En una dimensión, conviven CiU y ERC librando una batalla agónica, visceral y autodestructiva, en un desierto virtual pintado por Dalí donde el PSC ha desaparecido pero, de vez en cuando, asoma la cabeza explosiva de Maragall para dar la razón a los independentistas. Es la dimensión dura del sentimiento trágico convertido en argumento, un país delirante donde Mas y Puigcercós realizan un cara a cara terminal, como si los socialistas (que lo gobiernan todo) fueran una mera entelequia. En la otra dimensión, todas las encuestas indican que la frontera de competencia electoral más importante de los próximos comicios catalanes es la de siempre, la que hay entre los dos grandes. Es en la marisma de votantes que hay entre PSC y CiU allí donde el hartazgo por la mala gestión del tripartito ha colonizado amplias capas ciudadanas que se mueven más por el contexto que por la ideología explícita.
El debate del nuevo Estatut prima la primera dimensión, la que reduce Catalunya a una interminable bronca familiar entre CiU y ERC. A medida que los republicanos se han visto descolocados por el acuerdo Zapatero-Mas, han acentuado su especialidad como partido líder en la gestión de los sentimientos. Por eso sus bases (no sabemos sus votantes) están hoy encantadas con sus dirigentes y, por eso, como recordaba el conseller Carretero en estas páginas, "el 100% de la militancia se está pronunciando por el no". Hay que leer con atención lo que dice el titular de Governació, pues anuncia la teoría del crecimiento de ERC mediante el conflicto: "Calculo que en Catalunya hay un millón de personas que ya tienen claro que quieren la independencia y tenemos que conseguir que nos voten".

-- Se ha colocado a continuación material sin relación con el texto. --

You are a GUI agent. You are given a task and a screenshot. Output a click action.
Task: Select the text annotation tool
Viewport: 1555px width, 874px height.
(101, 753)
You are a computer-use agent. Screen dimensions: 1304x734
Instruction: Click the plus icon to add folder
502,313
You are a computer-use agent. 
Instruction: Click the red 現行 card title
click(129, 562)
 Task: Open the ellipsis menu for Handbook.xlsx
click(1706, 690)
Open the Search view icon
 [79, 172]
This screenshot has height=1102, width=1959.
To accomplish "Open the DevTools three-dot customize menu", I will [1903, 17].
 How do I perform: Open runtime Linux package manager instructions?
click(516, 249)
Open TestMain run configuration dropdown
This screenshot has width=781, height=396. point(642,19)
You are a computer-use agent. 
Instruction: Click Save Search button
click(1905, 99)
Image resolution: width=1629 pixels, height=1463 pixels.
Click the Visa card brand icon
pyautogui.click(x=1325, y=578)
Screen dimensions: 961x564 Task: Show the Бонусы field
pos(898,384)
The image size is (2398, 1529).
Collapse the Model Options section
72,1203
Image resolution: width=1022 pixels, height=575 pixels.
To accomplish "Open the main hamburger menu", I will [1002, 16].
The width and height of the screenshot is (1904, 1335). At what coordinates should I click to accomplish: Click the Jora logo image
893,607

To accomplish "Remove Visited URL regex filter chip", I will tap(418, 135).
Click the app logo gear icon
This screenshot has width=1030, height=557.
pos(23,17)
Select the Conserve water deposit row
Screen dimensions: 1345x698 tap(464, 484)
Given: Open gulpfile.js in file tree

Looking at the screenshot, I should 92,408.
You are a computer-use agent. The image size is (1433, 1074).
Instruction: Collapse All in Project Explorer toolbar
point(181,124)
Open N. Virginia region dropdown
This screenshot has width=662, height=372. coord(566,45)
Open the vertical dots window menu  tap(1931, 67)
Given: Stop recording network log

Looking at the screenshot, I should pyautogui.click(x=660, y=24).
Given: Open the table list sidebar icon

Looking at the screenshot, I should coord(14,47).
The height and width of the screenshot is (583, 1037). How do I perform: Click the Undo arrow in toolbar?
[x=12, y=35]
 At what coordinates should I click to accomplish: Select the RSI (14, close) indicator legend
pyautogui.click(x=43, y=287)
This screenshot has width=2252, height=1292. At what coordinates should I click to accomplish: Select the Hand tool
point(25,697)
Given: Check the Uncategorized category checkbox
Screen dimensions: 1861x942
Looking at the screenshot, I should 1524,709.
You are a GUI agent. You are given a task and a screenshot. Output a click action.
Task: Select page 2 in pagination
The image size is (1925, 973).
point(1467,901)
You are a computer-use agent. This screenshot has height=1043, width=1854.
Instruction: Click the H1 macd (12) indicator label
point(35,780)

El PSC, que es el partido líder en la gestión de los intereses, está cómodo refugiado en la segunda dimensión, mientras CiU pierde el tiempo prestando atención a una ERC que ha decidido apostarlo todo a doble o nada y que no saldrá del Govern a pesar de pedir el no en el futuro referéndum. La federación nacionalista es, a la vez, un partido que debe gestionar sentimientos y debe gestionar intereses. Por eso, los convergentes se mueven peligrosamente entre la primera y la segunda dimensión, cruzando los agujeros negros entre mundos paralelos y chocando con espíritus en zozobra, como el del president. Cuando Pujol gobernaba, CiU sabía sacar ventaja de esta doble identidad sentimientos/ intereses. El reto de Mas es hacerlo ahora desde la oposición y apuntalando a Zapatero, pero sin esperar premios fáciles: la sociovergència que algunos le reclaman es una idea totalmente proscrita en la calle Nicaragua. Tan cierto como que el mismo Pérez Rubalcaba que elogia a Artur Mas se entiende con Zaplana en las cuestiones de Estado, a pesar de las mochilas del 11-M. Los poderes fácticos que viven del aeropuerto de Barajas pueden certificar que lo único transversal es el PSOE-PP.
Claro que con Maragall nunca se sabe. Nunca.